# [Task]
Only an exact copy of every record counts as an answer.

# [Data section]
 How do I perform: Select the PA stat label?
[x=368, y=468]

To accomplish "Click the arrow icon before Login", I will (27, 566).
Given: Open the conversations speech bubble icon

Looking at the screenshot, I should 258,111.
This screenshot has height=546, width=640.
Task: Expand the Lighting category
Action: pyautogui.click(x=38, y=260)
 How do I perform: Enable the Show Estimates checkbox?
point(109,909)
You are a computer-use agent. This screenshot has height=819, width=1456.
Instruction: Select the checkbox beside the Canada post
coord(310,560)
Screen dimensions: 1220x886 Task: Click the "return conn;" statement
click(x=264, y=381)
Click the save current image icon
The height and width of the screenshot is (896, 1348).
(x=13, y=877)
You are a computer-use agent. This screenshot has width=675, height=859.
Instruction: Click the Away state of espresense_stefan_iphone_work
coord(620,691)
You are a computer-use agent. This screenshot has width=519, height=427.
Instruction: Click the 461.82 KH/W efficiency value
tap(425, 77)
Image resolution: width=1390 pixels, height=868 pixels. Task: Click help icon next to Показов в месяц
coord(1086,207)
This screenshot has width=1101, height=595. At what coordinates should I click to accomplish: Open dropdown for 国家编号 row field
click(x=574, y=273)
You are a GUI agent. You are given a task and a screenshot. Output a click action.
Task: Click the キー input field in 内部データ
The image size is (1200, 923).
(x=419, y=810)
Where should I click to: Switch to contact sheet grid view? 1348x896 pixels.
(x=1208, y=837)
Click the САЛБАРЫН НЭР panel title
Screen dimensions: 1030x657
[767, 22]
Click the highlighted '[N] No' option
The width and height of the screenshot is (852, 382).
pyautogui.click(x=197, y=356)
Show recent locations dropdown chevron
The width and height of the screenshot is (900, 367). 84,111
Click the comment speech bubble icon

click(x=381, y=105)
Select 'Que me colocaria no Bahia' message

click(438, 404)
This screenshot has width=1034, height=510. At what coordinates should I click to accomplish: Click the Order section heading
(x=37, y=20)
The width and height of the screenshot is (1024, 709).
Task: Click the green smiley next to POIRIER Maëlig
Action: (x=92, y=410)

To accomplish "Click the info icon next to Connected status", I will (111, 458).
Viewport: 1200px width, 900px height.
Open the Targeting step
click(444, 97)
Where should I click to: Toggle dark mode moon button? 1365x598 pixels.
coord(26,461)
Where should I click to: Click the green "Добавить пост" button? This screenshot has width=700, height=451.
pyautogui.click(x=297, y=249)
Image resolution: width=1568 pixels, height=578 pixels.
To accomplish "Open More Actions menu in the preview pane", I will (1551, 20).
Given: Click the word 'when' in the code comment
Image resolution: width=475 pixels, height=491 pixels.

# [Answer]
 How do I perform: Select the PA stat label?
[x=368, y=468]

To accomplish "Click the arrow icon before Login", I will (27, 566).
Given: Open the conversations speech bubble icon

Looking at the screenshot, I should 258,111.
This screenshot has height=546, width=640.
Task: Expand the Lighting category
Action: pyautogui.click(x=38, y=260)
 How do I perform: Enable the Show Estimates checkbox?
point(109,909)
You are a computer-use agent. This screenshot has height=819, width=1456.
Instruction: Select the checkbox beside the Canada post
coord(310,560)
Screen dimensions: 1220x886 Task: Click the "return conn;" statement
click(x=264, y=381)
Click the save current image icon
The height and width of the screenshot is (896, 1348).
(x=13, y=877)
You are a computer-use agent. This screenshot has width=675, height=859.
Instruction: Click the Away state of espresense_stefan_iphone_work
coord(620,691)
You are a computer-use agent. This screenshot has width=519, height=427.
Instruction: Click the 461.82 KH/W efficiency value
tap(425, 77)
Image resolution: width=1390 pixels, height=868 pixels. Task: Click help icon next to Показов в месяц
coord(1086,207)
This screenshot has width=1101, height=595. At what coordinates should I click to accomplish: Open dropdown for 国家编号 row field
click(x=574, y=273)
You are a GUI agent. You are given a task and a screenshot. Output a click action.
Task: Click the キー input field in 内部データ
The image size is (1200, 923).
(x=419, y=810)
Where should I click to: Switch to contact sheet grid view? 1348x896 pixels.
(x=1208, y=837)
Click the САЛБАРЫН НЭР panel title
Screen dimensions: 1030x657
[767, 22]
Click the highlighted '[N] No' option
The width and height of the screenshot is (852, 382).
pyautogui.click(x=197, y=356)
Show recent locations dropdown chevron
The width and height of the screenshot is (900, 367). 84,111
Click the comment speech bubble icon

click(x=381, y=105)
Select 'Que me colocaria no Bahia' message

click(438, 404)
This screenshot has width=1034, height=510. At what coordinates should I click to accomplish: Click the Order section heading
(x=37, y=20)
The width and height of the screenshot is (1024, 709).
Task: Click the green smiley next to POIRIER Maëlig
Action: (x=92, y=410)

To accomplish "Click the info icon next to Connected status", I will (111, 458).
Viewport: 1200px width, 900px height.
Open the Targeting step
click(444, 97)
Where should I click to: Toggle dark mode moon button? 1365x598 pixels.
coord(26,461)
Where should I click to: Click the green "Добавить пост" button? This screenshot has width=700, height=451.
pyautogui.click(x=297, y=249)
Image resolution: width=1568 pixels, height=578 pixels.
To accomplish "Open More Actions menu in the preview pane", I will (1551, 20).
Given: Click the word 'when' in the code comment
Image resolution: width=475 pixels, height=491 pixels.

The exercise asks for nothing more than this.